## [What to work on]
Duplicate the part of the listing that opens with the line containing "You are a GUI" and closes with the line containing "The image size is (983, 803).", including both of those lines.

## [Given entries]
_____

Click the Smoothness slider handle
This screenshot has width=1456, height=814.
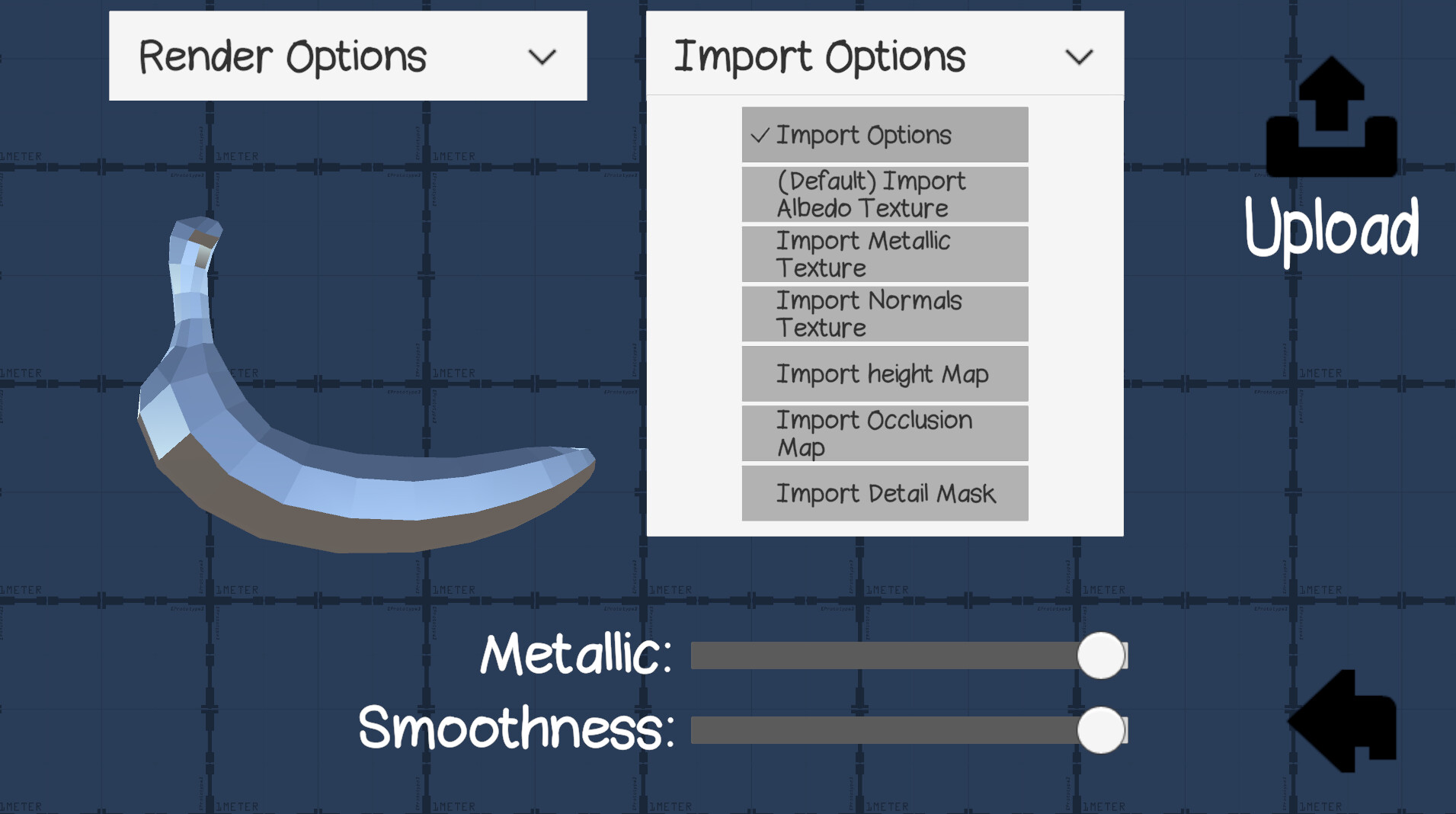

_____

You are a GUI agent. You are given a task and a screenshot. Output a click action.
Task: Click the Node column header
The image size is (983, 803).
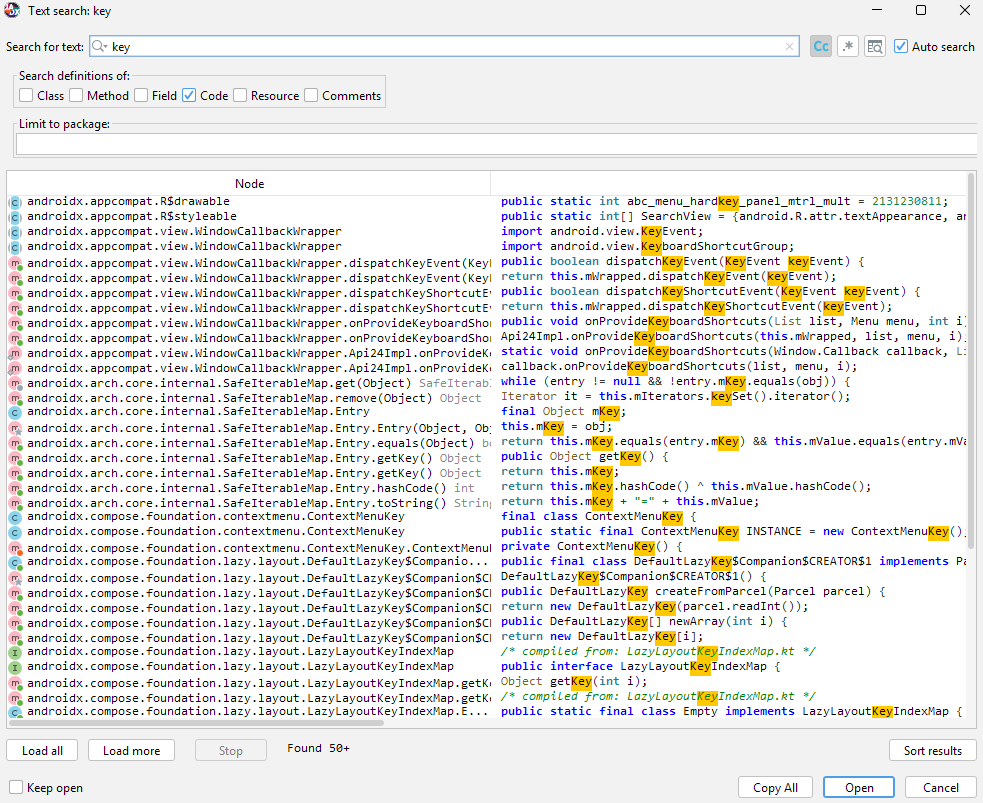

_____

## [Problem solution]
You are a GUI agent. You are given a task and a screenshot. Output a click action.
Task: Click the Node column header
The image size is (983, 803).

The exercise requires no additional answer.